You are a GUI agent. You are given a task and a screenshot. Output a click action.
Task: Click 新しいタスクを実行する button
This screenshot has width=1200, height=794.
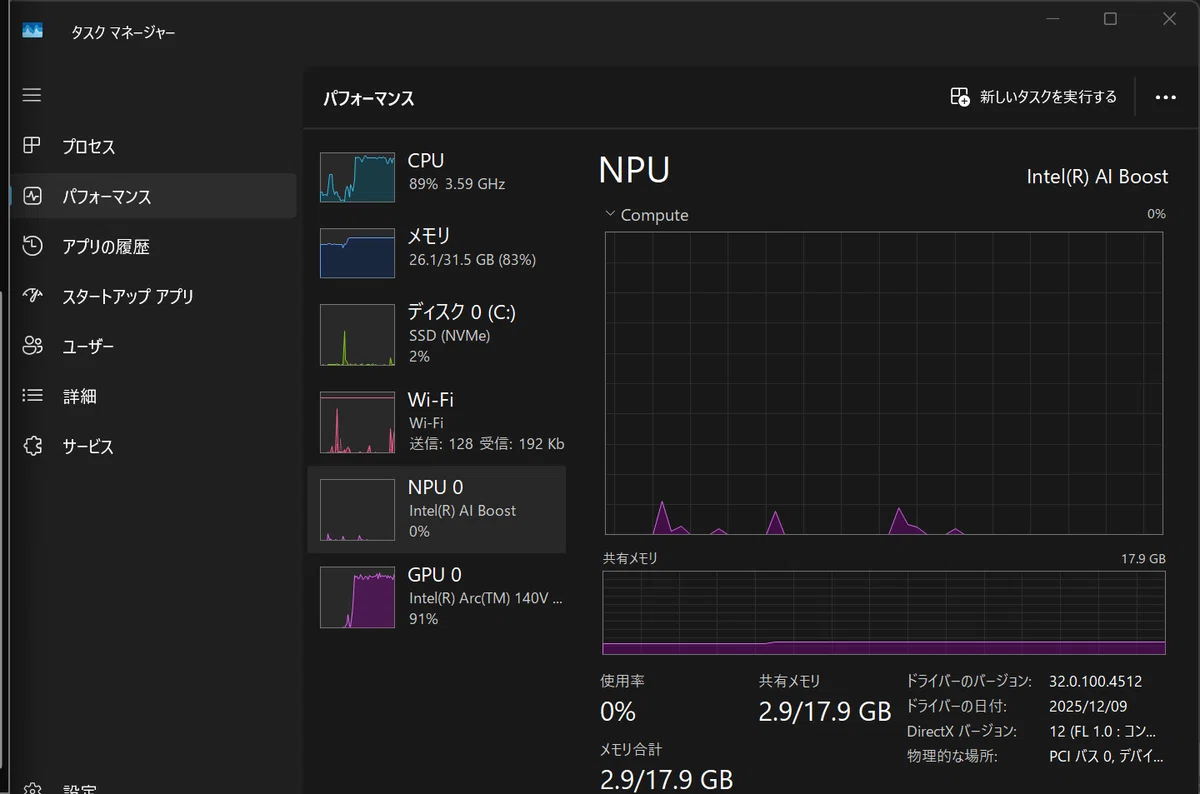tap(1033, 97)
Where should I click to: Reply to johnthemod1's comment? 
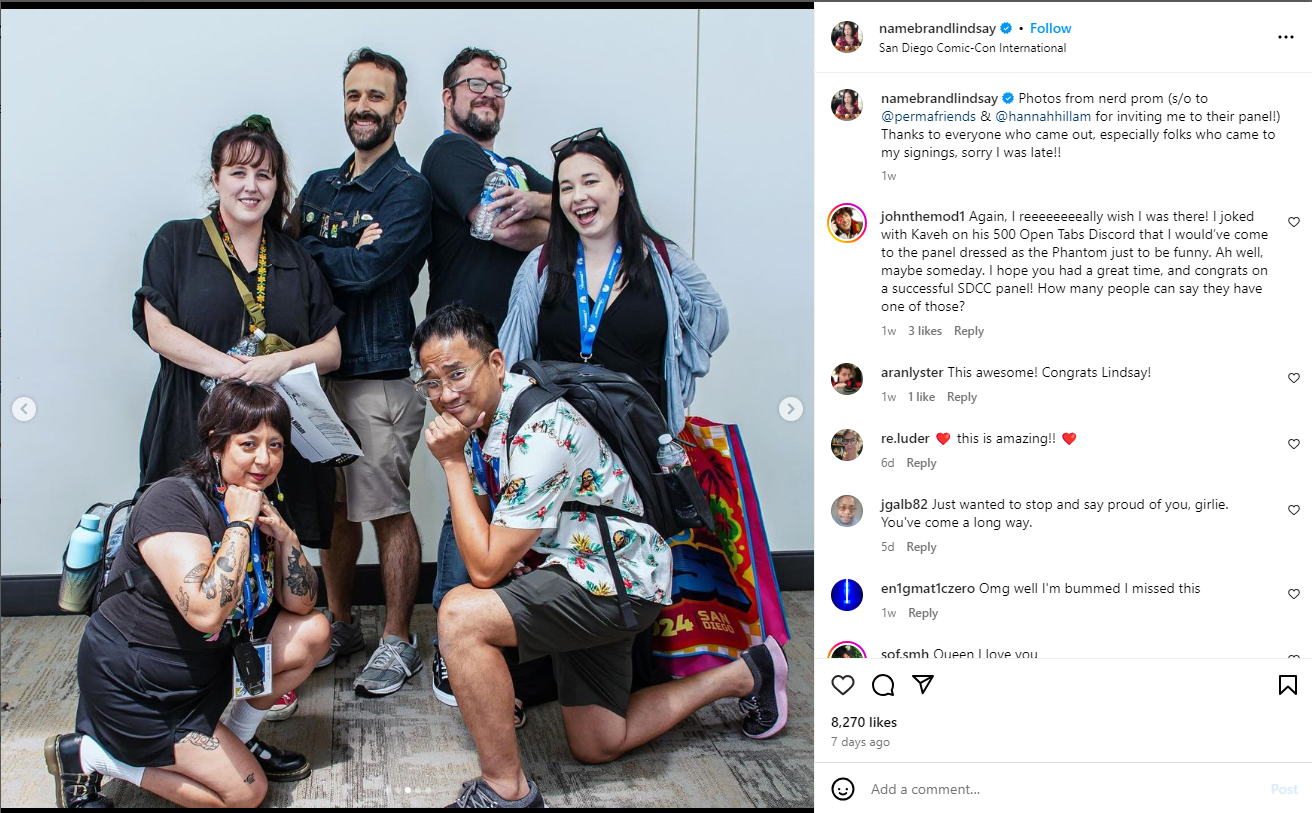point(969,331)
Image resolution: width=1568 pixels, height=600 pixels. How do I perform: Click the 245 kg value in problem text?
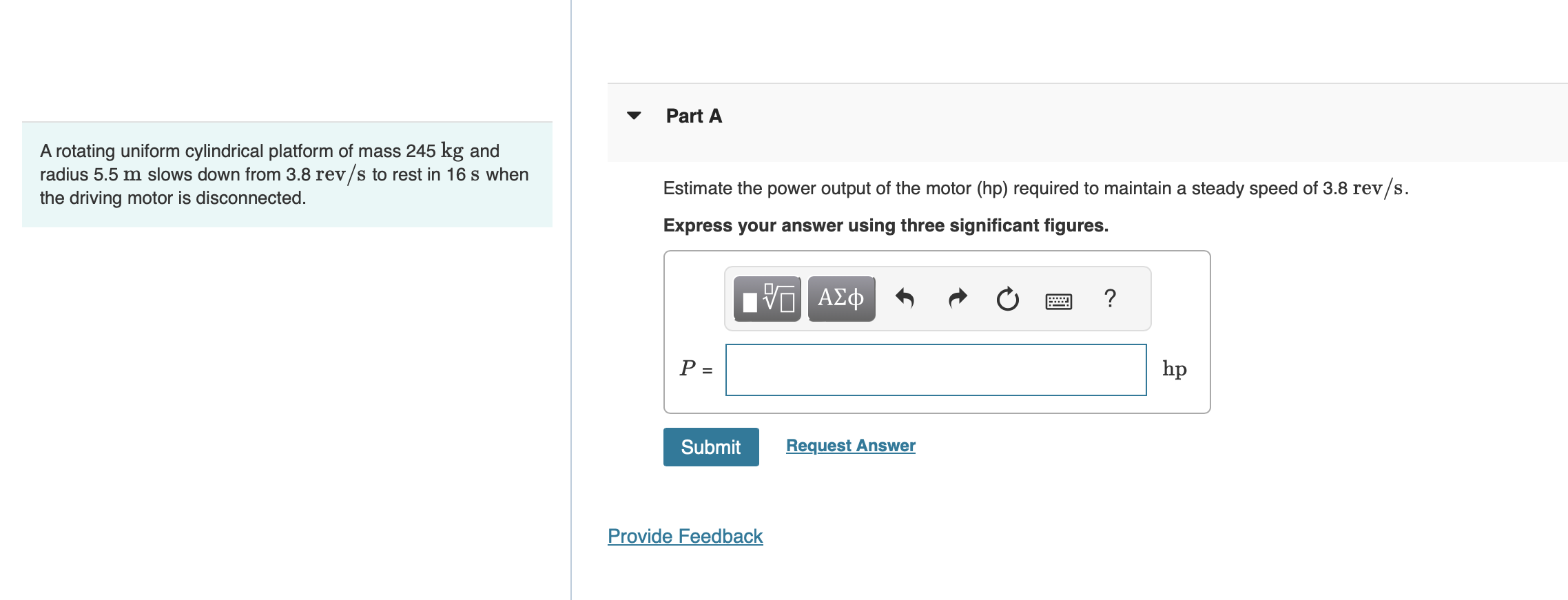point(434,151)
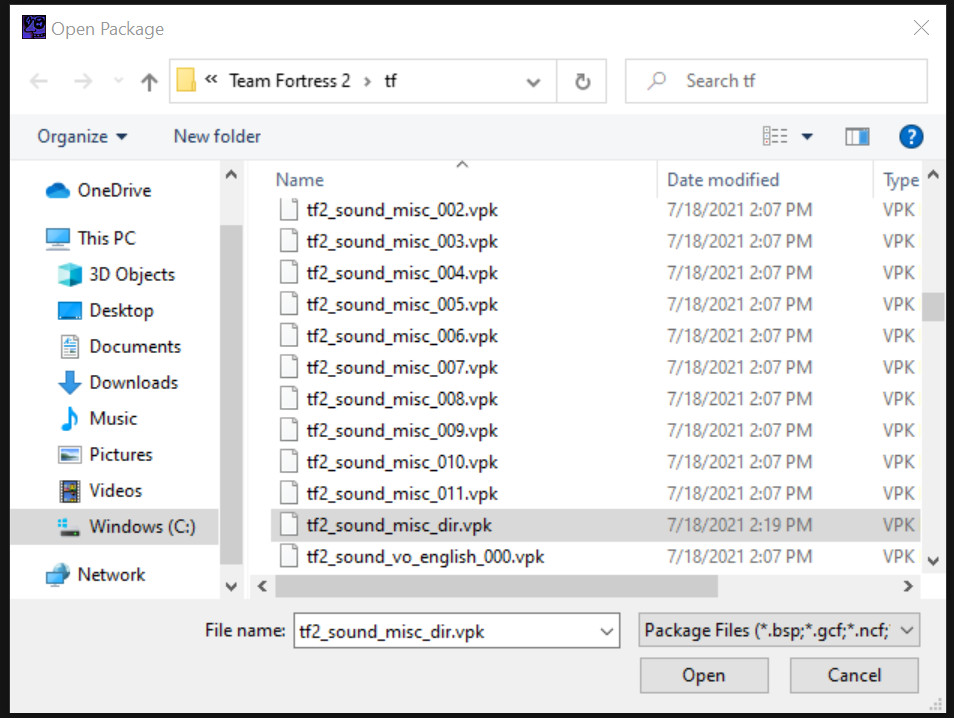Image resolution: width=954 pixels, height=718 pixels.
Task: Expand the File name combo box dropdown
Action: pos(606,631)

* * *

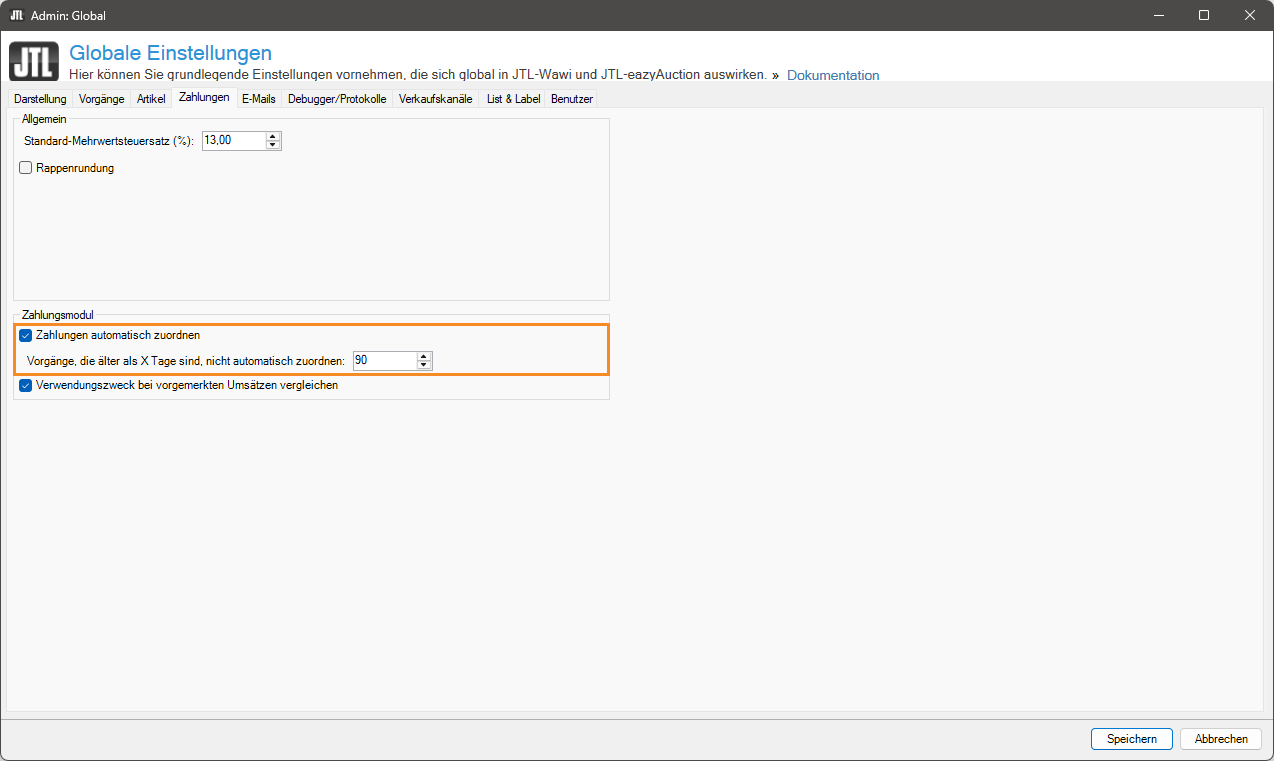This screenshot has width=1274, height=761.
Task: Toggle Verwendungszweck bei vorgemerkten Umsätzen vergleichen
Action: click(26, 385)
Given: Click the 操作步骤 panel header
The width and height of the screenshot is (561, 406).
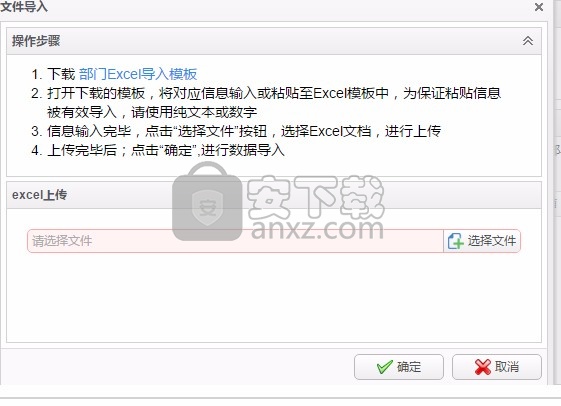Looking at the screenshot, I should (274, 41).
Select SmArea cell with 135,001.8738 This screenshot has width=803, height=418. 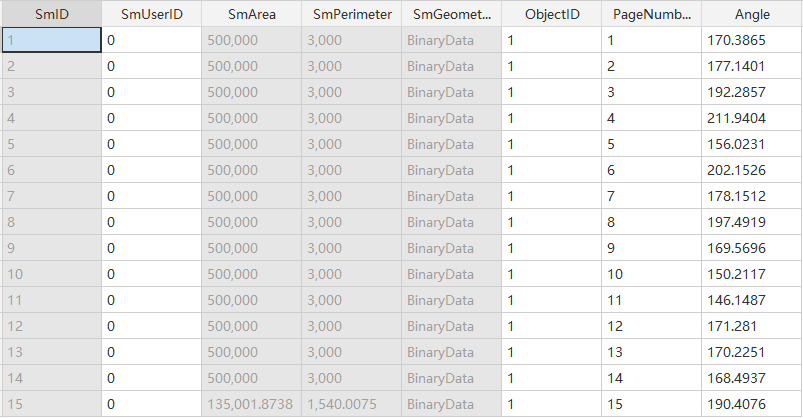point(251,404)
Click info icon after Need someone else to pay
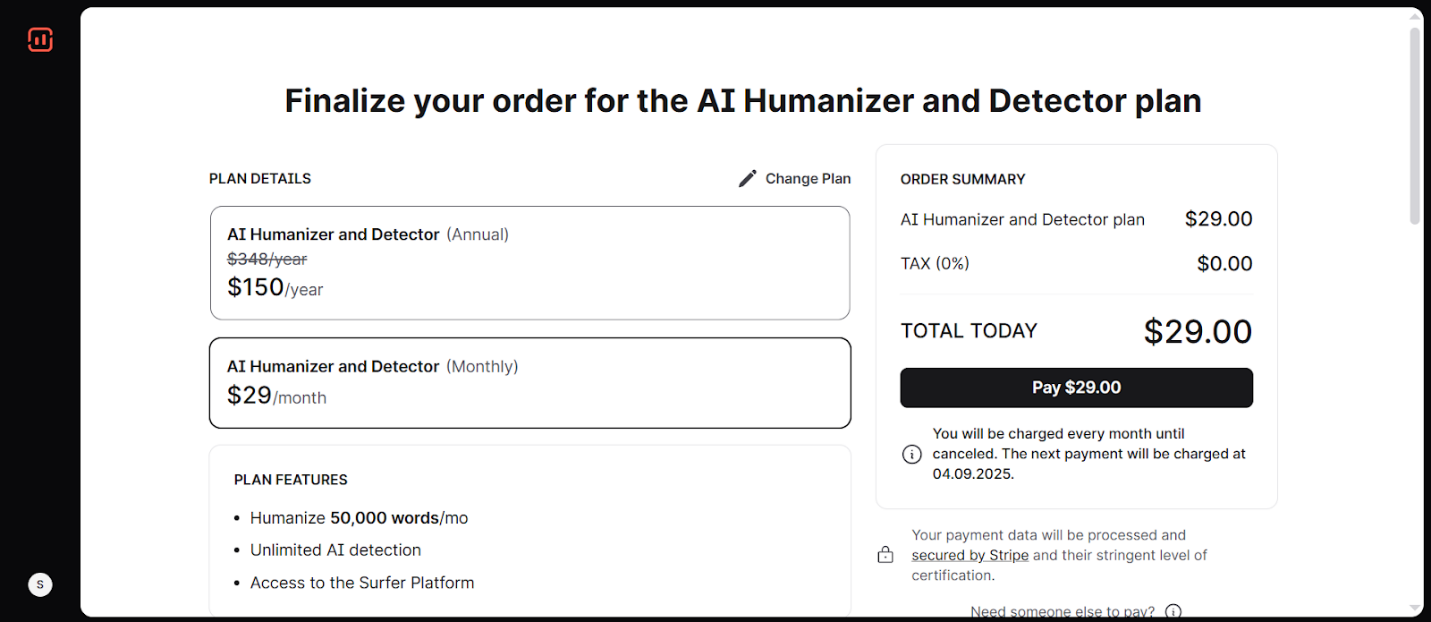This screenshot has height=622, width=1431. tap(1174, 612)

--- REQUIREMENTS ---
Please copy out the material word for word, from the line with "You are a GUI" to the line with "Action: pos(606,631)", including both of those lines, and leave the pictures out.

--- WRITTEN RESPONSE ---
You are a GUI agent. You are given a task and a screenshot. Output a click action.
Task: Click 新しいタスクを実行する button
This screenshot has width=1200, height=794.
tap(1033, 97)
Where should I click to: Reply to johnthemod1's comment? 
point(969,331)
Image resolution: width=1568 pixels, height=600 pixels. How do I perform: Click the 245 kg value in problem text?
point(434,151)
Image resolution: width=954 pixels, height=718 pixels.
Task: Expand the File name combo box dropdown
Action: pos(606,631)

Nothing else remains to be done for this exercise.